Şüpheli Tüzer'in, 14 Ekim 2009'da istanbul Üniversitesi Beyazıt Yerleşkesi önünde yapılan basın açıklaması, 17 Aralık 2009'da İstanbul Üniversitesi'ndeki ABD karşıtı etkinlikler ve 'ücretsiz ulaşım isteme' pankartlarının açıldığı gösteride de yer aldığının tespit edildiği vurgulanan iddianamede, diğer şüpheliler Utku Aykar ve Berna Yılmaz'ın da çeşitli zamanlarda 10'u aşkın gösteri, yürüyüş ve benzeri etkinliklere katıldıklarının tespit edildiği kaydedildi.

İddianamede, şüpheli Aykar'ın, eski İçişleri Bakanı Mehmet Ağar'ı protesto etmek amacıyla Fatih'teki Sultanahmet Adliyesi önünde 'Bin operasyonun hesabını vereceksin. Susurluk devlettir, Mehmet Ağar tutuklansın' yazılı 'Halk Cephesi' imzalı pankart açılarak yapılan basın açıklamasına da katıldığı öne sürüldü.

-CEZA İSTEMLERİ-

Şüphelilerden Berna Yılmaz'ın da 10'u aşkın eylemle beraber NATO ve Dünya Bankası'nı protesto ve TEKEL işçilerinin başlattığı greve destek verilmesi amacıyla gerçekleştirilen yürüyüşlere katıldığı anlatılan iddianamede, 3 şüphelinin DHKP/C terör örgütünün alt yapılanması olan 'Halk Cephesi' ve 'Gençlik Federasyonu' isimli oluşumların düzenlemiş olduğu birden fazla eyleme katıldıkları ve şüphelilerin eylemlerinin bir bütün olarak değerlendirildiğinde örgüt üyesi olarak nitelenmesi gerektiği aktarıldı.

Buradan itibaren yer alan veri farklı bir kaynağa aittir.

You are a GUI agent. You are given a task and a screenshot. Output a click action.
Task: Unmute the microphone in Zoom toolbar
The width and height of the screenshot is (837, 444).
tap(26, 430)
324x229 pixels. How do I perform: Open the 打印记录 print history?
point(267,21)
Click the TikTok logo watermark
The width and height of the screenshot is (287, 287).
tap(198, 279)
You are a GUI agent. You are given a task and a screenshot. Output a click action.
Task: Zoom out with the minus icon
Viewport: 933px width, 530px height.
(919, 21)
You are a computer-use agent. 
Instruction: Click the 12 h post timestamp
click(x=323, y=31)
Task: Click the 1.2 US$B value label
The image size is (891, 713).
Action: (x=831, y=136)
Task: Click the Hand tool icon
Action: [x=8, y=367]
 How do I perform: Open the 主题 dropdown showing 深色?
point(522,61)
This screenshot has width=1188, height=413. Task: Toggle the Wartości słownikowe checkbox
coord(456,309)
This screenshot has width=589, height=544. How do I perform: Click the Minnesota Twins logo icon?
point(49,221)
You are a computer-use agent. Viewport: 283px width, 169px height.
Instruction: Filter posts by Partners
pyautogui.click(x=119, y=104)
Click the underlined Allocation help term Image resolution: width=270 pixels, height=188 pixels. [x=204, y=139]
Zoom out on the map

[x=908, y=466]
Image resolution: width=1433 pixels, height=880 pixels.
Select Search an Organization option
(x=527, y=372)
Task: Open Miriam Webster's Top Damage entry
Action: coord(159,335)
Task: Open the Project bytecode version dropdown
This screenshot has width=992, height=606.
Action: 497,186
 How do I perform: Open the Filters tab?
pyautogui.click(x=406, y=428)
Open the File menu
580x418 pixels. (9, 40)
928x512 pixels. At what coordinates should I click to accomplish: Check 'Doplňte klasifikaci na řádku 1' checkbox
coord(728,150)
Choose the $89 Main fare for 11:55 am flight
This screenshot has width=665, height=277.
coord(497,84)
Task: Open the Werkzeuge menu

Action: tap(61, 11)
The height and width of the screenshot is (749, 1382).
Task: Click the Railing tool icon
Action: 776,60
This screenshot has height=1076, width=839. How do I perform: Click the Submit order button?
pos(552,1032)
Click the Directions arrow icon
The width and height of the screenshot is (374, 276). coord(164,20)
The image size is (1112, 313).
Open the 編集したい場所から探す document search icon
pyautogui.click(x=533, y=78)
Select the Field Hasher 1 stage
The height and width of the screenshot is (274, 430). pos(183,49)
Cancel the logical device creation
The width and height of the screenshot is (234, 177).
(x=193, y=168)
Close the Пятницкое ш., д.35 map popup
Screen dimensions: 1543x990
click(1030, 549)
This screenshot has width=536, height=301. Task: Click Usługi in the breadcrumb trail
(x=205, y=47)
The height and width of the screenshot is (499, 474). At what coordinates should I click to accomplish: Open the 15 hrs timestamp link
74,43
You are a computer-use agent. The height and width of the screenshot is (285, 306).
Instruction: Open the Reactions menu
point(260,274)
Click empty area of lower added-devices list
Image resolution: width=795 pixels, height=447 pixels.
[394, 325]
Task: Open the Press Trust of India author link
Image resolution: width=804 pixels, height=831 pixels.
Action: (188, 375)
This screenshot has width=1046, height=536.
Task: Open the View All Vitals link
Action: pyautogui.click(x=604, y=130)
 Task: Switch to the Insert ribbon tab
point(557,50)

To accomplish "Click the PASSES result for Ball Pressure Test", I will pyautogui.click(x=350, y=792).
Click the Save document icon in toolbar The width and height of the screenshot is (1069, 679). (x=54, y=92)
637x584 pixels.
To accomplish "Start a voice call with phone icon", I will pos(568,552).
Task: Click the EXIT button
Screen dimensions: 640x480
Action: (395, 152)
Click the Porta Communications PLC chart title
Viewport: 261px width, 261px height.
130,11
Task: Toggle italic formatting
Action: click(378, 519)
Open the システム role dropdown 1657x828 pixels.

İddianamede, Ferhat Tüzer, Berna Yılmaz ve Utku Aykar'ın 'DHKP/C terör örgütü üyesi olmak' ve 'terör örgütü propagandası yapmak' suçlarından dolayı toplam 6 ile 15'er yıl arasında çeşitli hapis cezalarına çarptırılmaları istendi.

İstanbul 10. Ağır Ceza Mahkemesince iddianamenin kabul edilmesi üzerine davanın görülmesine önümüzdeki günlerde başlanacak.